Although Opyn joined DeFi with an insurance-like product such as Compound’s COMP for governance tokens, its focus has since moved to the digital asset space options market. The pivot is guided both by user interest and the kind of obstacles DeFi currently faces, according to Zubin Koticha, co-founder of Opyn.
“The biggest issue with DeFi is that [in] traditional finance, you don’t need super over-collateralization,” Koticha said. He added that various capital needs often chew into the competitiveness of DeFi with traditional finance.
Simply put, options are financial contracts which offer users the right to buy or sell an underlying instrument on or before a certain date at a predetermined price. Options enable traders to bet on the potential bullish or bearish nature of the market, depending on what they think of market trends. While options in traditional finance have long existed, they are relatively new to the crypto space and therefore come with their own obstacles.
According to Opyn, the upgrade would bring to the options marketplace a variety of potential functionality, including cash settlement for options without the need to swap underlying assets, the opportunity to use yield-earning assets as option collateral, and option margin improvements.

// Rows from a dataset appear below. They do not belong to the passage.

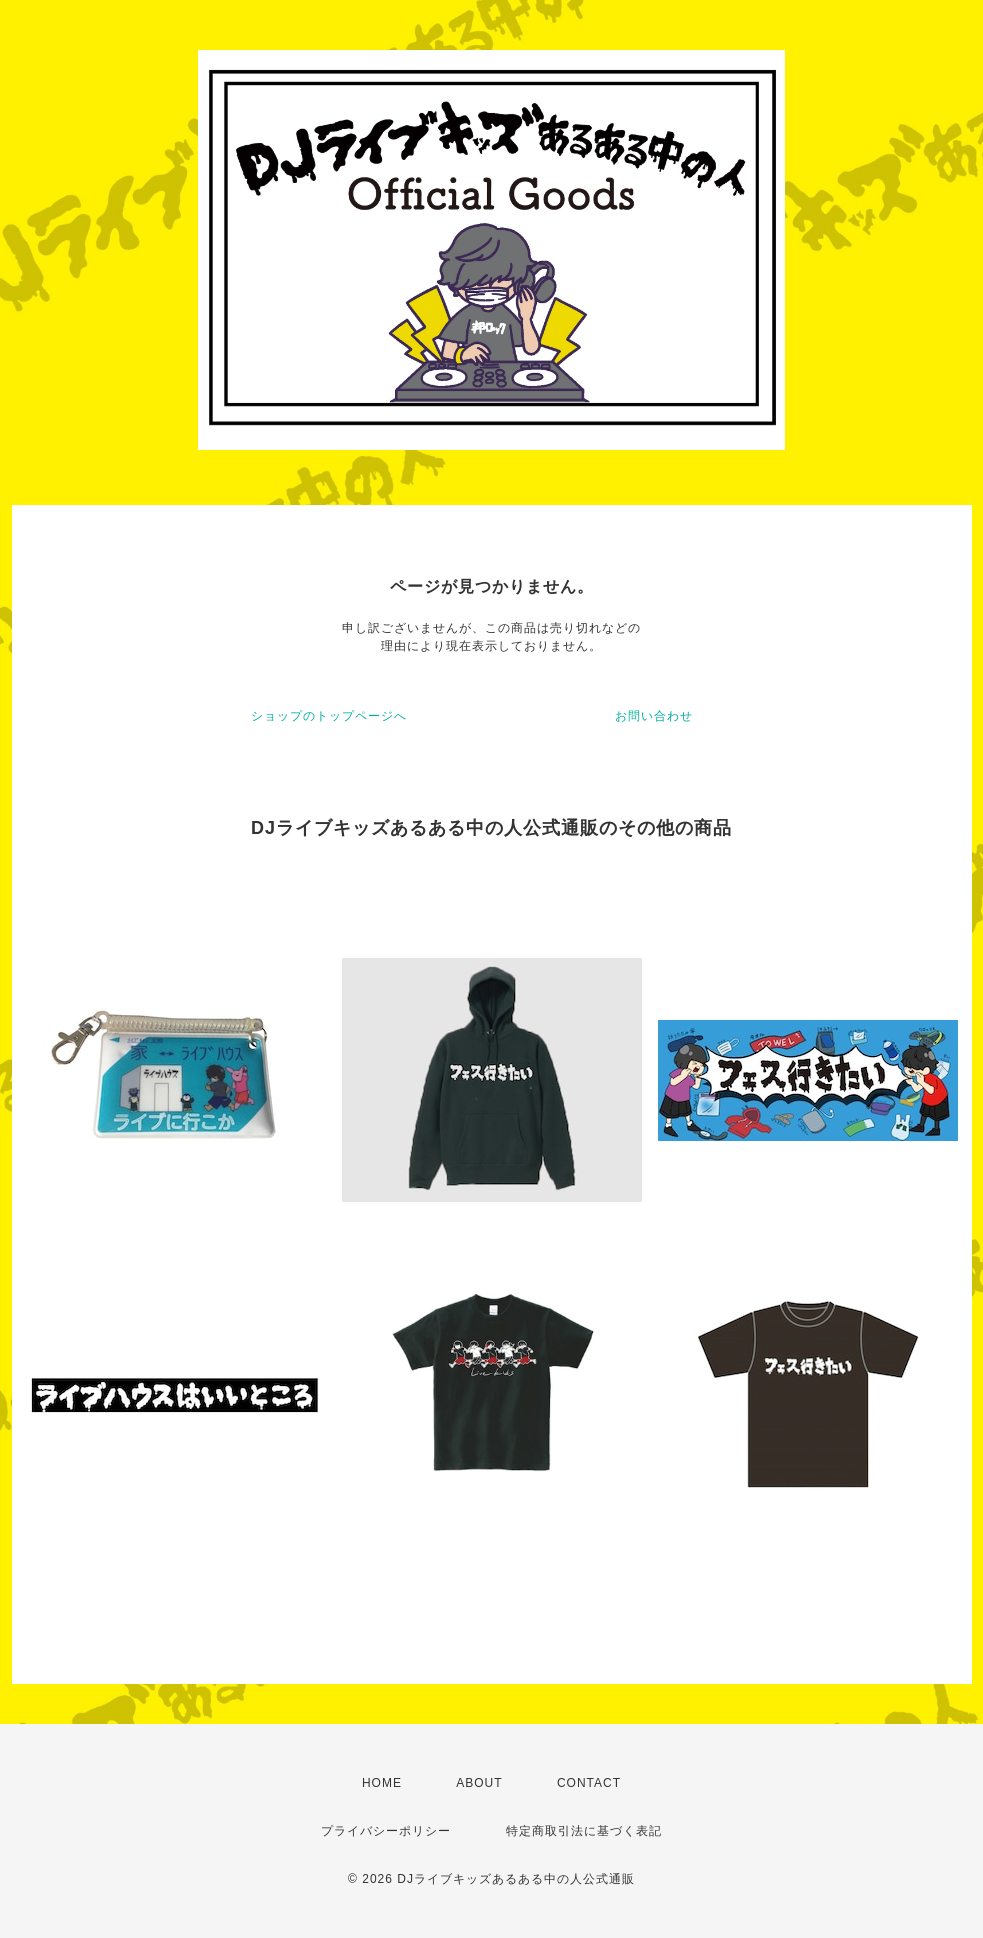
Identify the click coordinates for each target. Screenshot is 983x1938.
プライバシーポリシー (386, 1831)
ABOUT (479, 1783)
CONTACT (589, 1783)
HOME (382, 1783)
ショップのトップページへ (329, 716)
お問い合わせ (654, 716)
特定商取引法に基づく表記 (584, 1831)
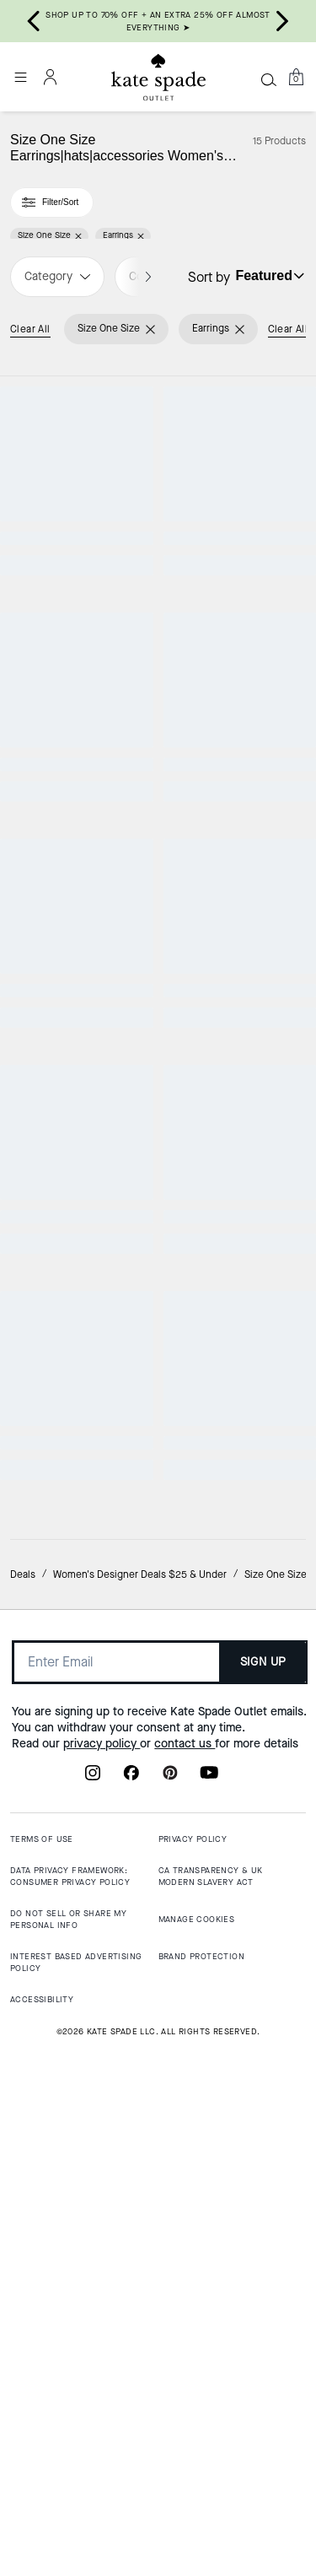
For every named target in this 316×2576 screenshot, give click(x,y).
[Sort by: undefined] (268, 276)
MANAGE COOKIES (196, 2548)
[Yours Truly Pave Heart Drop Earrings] (237, 867)
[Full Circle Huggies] (237, 479)
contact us (184, 2372)
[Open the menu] (20, 77)
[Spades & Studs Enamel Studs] (79, 1764)
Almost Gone (79, 1684)
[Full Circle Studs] (237, 1764)
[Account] (50, 77)
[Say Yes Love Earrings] (237, 1315)
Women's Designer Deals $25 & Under (140, 2203)
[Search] (269, 79)
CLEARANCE (237, 788)
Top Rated (78, 1236)
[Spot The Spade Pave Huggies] (79, 867)
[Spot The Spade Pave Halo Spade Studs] (79, 479)
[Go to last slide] (33, 21)
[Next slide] (282, 21)
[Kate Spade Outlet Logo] (158, 77)
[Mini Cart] (296, 77)
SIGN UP (263, 2291)
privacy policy (101, 2372)
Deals (22, 2203)
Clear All (30, 329)
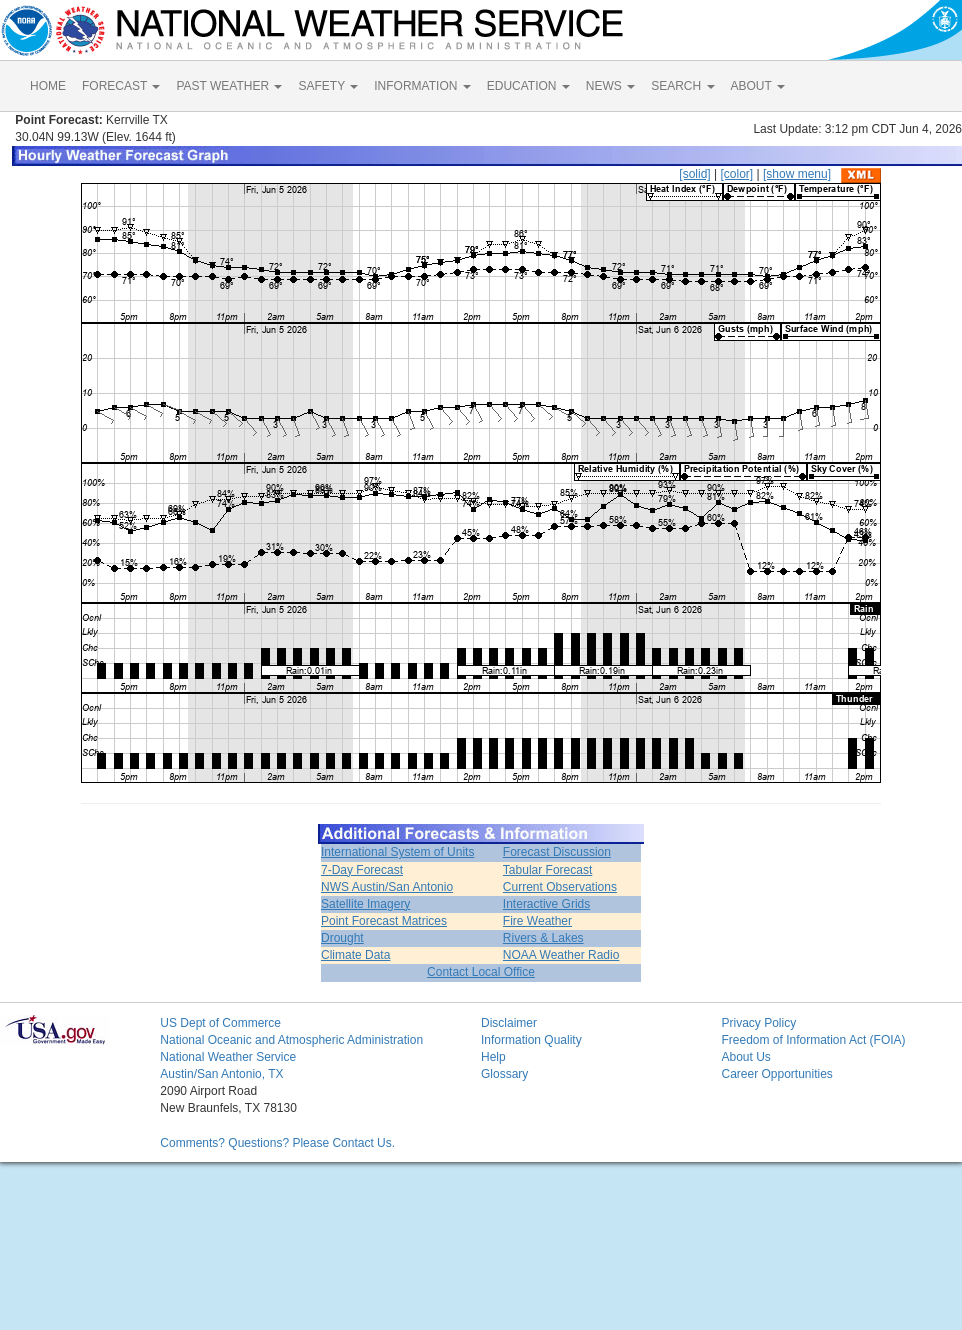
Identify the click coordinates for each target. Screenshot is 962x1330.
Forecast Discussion (557, 852)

“We changed our system from physical settlement to cash settlement,” Koticha said. Noting that while traditional markets still meet the need to resolve physical product options such as grain, he said there is no such need for physical delivery in the crypto space and hence no need for the asset to be actually traded. Instead, it wants to offer just the difference in costs. Instead, it wants to offer just the difference in costs. Although the ultimate thrust of Opyn’s changes is based on added efficiencies in how DeFi manages capital, the changes are just part of the pipeline upgrades. Koticha said Opyn is also plotting an update to the protocol that will bring the features together to net short and long options, thereby freeing up further capital.